O presidente dos Estados Unidos, Donald Trump, vem apostando na escalada dos protestos em Los Angeles, na Califórnia, contra batidas dos agentes de imigração que se intensificaram no fim de semana.
Ao acionar a Guarda Nacional sem o consentimento do governador, Gavin Newsom, e mobilizar fuzileiros navais, Trump parece buscar um confronto ampliado com manifestantes em um estado que sabidamente o rejeita. Mas o presidente também subiu o tom na retórica, ameaçando prender Newsom, do Partido Democrata, e atacando pessoas que vão aos protestos, pedindo prisões em massa e ameaçando com mais violência.

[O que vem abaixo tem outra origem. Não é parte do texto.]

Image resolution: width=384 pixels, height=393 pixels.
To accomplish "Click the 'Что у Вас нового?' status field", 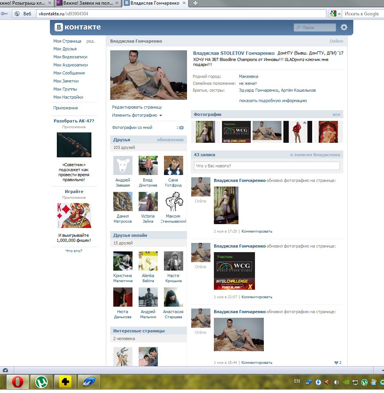I will point(266,166).
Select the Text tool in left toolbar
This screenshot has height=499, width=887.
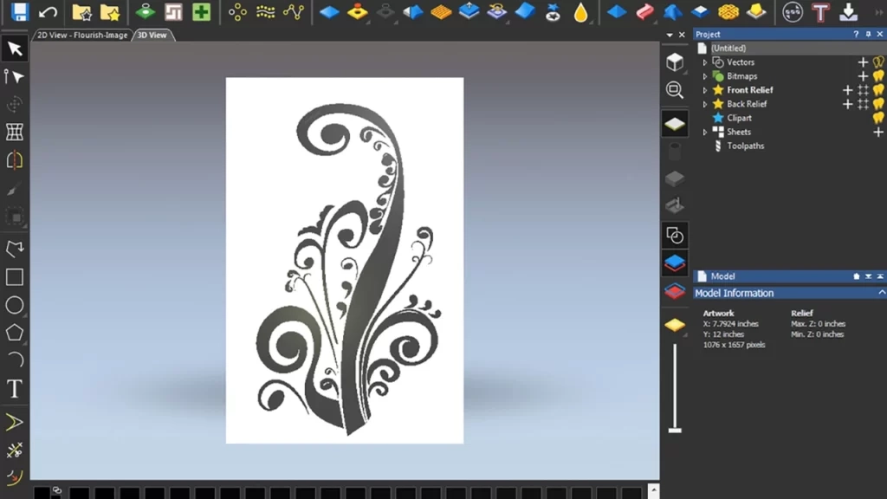click(15, 389)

“Se eles cuspirem em nós, vamos bater: esse é o comunicado do presidente dos EUA”, escreveu Trump na sua rede social, a Truth Social, dizendo que os manifestantes “têm o costume de cuspir na cara dos soldados da Guarda Nacional”. “Se eles cuspirem, vamos bater, e eles vão ser atingidos com mais força do que nunca antes. Não toleraremos esse desrespeito.”
Embora o estopim para os protestos recentes seja novo, algumas palavras utilizadas pelo presidente soam familiares: os manifestantes em Los Angeles seriam arruaceiros, saqueadores, encrenqueiros e rebeldes; suas ações, nada menos do que uma insurreição.
São termos assim que Trump escolheu para falar de uma série de movimentos que irromperam nos EUA desde o seu primeiro mandato —dos protestos antirracistas após a morte de George Floyd, em 2020, aos acampamentos de estudantes universitários pró-Palestina e contra a guerra Israel-Hamas na Faixa de Gaza.
Em alguns casos, especialistas e cientistas políticos apontaram que a escolha de palavras não era casual: em especial no contexto dos protestos de 2020, classificar os manifestantes de “arruaceiros e saqueadores” trazia à tona estereótipos racistas de pessoas negras como violentas e oportunistas, que utilizariam causas sociais como uma desculpa para roubos e vandalismo.
Essa associação remonta aos protestos por direitos civis da segunda metade do século 20, quando políticos que se opunham ao fim da segregação tentavam deslegitimar os protestos organizados por líderes do movimento negro da época, como o reverendo Martin Luther King.
A mesma lógica poderia ser aplicada aos protestos desta semana em Los Angeles. Manifestantes negros e latinos, muitos deles empunhando bandeiras de outros países, são caracterizados por Trump e seus apoiadores como parte de uma suposta “invasão estrangeira”.
Esse termo é ao mesmo tempo a justificação jurídica para a ampliação de deportações defendida por Trump e uma ideia que conversa com teorias da conspiração segundo as quais a imigração para os EUA e a Europa teria o objetivo de acabar com maiorias brancas nesses países.
As palavras utilizadas por Trump para se referir a outros atos onde há violência, entretanto, podem ser radicalmente diferentes quando as pessoas envolvidas são seus apoiadores ou estão no campo da direita, não importa quão extrema.
Uma das grandes polêmicas de Trump em seu primeiro mandato foi quando disse que havia “boas pessoas” dos dois lados das manifestações de Charlottesville de 2017 —tratava-se de um ato racista que incluiu palavras de ordem como “os judeus não vão nos substituir” e um protesto contrário, que acabou com uma mulher morta por um supremacista branco. Na ocasião, não houve palavras duras de Trump contra aqueles que, argumentaram seus opositores na época, fariam parte de sua base.
Da mesma maneira, se Trump chama manifestantes em Los Angeles hoje de rebeldes envolvidos em uma insurreição, os termos escolhidos para descrever seus apoiadores que tentaram reverter o resultado da eleição de 2020 em 6 de janeiro de 2021 nunca foram tão categóricos.
A princípio, Trump tentou se distanciar dos invasores —durante o ataque, pediu respeito à polícia e disse: “Estou pedindo para que todos se mantenham pacíficos. Sem violência!”.
Com o passar dos anos, entretanto, quando ficou claro que sua base não o abandonaria e sua influência no Partido Republicano se manteria intacta, o presidente mudou o tom, e chegou a dizer que o 6 de Janeiro foi “um dia de amor”. Cinco pessoas morreram e centenas de policiais ficaram feridos no maior ataque à democracia da história dos EUA.
De volta ao poder, Trump foi além e perdoou 1.500 pessoas envolvidas com a invasão do Capitólio —ignorando a aparente contradição de ser o candidato que se posicionou como o defensor de agentes de segurança enquanto, ao mesmo tempo, livrava da cadeia pessoas que agrediram policiais.
Para os manifestantes de Los Angeles, por sua vez, assim como para estudantes em universidades americanas e para os protestos antirracistas no passado, Trump diz: “Não podemos deixar esses criminosos se safarem dessa. Faça a América grande de novo!”.